I’ve also touched the West Bank Wall and heard the heartache and pain of Palestinians who have been displaced, deprived and dehumanized.
Both places are heartbreaking.
What I learned during my brief time in Israel/Palestine was that human beings have a peculiar predisposition to become the very things they hate.
Nietzsche warned us of the danger of becoming what we oppose: “Beware that, when fighting monsters, you yourself do not become a monster… for when you gaze long into the abyss, the abyss gazes also into you.”
Injustice begets injustice, and the oppressed become the oppressors. It’s our human story of cyclical violence played out since the dawn of time.
As Richard Rohr says, “Pain that we don’t transform, we transmit.” The injustice perpetrated against us becomes the injustice we inflict upon our neighbor.
I follow the way of Jesus, who says that the Creator sends the “sun to rise on the evil and the good, and sends rain on the righteous and the unrighteous.” This means that God’s love is inclusive and all-encompassing. There are no “chosen” or “unchosen” people. Just people.
Jesus says in the same text that for us to be true children of the Creator, we must love likewise. Our love must not be discriminatory.
In fact, the love that Jesus models is boundary-breaking, curtain-tearing, culture-crossing, radically inclusive love. It extends even to those who would do us harm.

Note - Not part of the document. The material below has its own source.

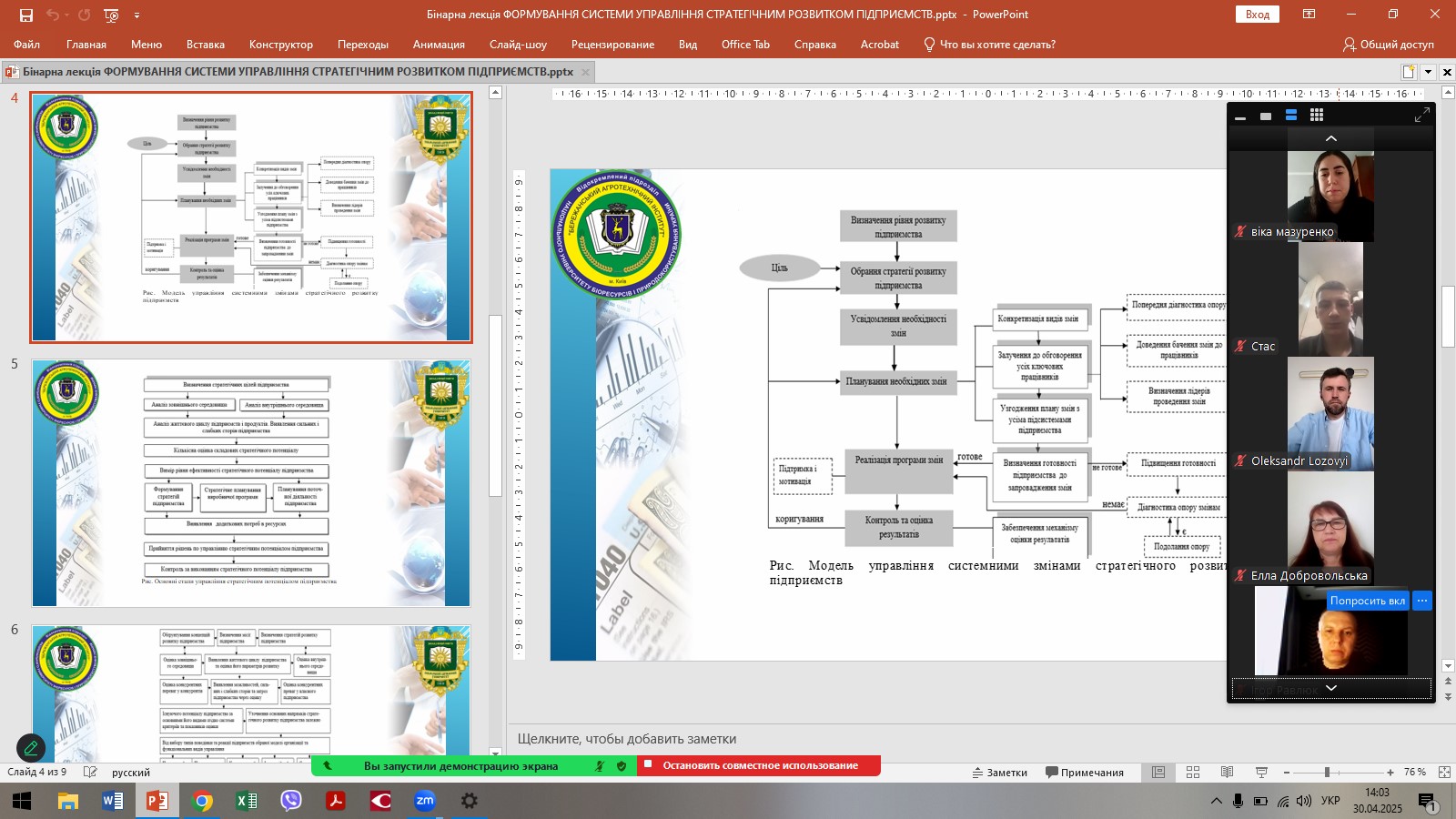Select slide 5 thumbnail in the slide panel
The width and height of the screenshot is (1456, 819).
click(x=251, y=482)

Jesus’ teaching in the Sermon on the Mount is not simply a list of platitudes to be minimized in favor of more exciting and speculative theology later in the New Testament. It is a manifesto for creative, nonviolent intervention that interrupts our cycles of violence.
According to Jarrod McKenna, Jesus is not commanding our passivity in the Sermon. Instead, Jesus is commanding insurgency to anything that diminishes our humanity. The Way of Jesus is dangerously inclusive and demandingly self-giving.
Ultimately, this is what the cross is. It is God’s creative, nonviolent intervention into our world to end our endless cycles of violence.
The cross is the great cosmic circuit breaker. It is God saying, “Retribution stops here.”
Three hundred years before Christ, Plato predicted that if a truly righteous person walked amongst us, we would crucify them. And that is exactly what we did.
John’s gospel gives us the verdict: light came into the world, but we preferred darkness. However, the ultimate surprise is that when Christ is resurrected, despite all we have inflicted on him, he doesn’t come back threatening vengeance.
Brian Zahnd notes that the first word uttered to the new world is not one of revenge but one of peace: “Peace be upon you.” There isn’t a hint of retribution in the crucified-risen Lord.
In breaking the cycle of violence, a new way is opened up for us: the way of forgiveness, the way of co-suffering enemy love, the way of creative nonviolence. This is the only way that will save us from ourselves. This is the only way that we will break our cycles of violence, exploitation, greed, manipulation and retribution.
The great travesty of Christianity is how it became a hyper-individualized religion focused on getting disembodied souls into some other place rather than the way to bring heaven to earth, redeeming the hells that we have created, transforming them into gardens of human flourishing.
Today, more than ever, we need people to follow the Way of Jesus—a Way that must be practiced, not just believed.
The world needs people willing to stand up and say, “Retribution stops here. The cycle of violence stops with me. I will be the circuit breaker. I will take up my cross, carry the pain, and transform it so that it is not endlessly transmitted to future generations.”
The fundamental problem is that this goes against everything in our human nature. It requires a miracle. It requires an intervention of grace. It requires a gospel of peace.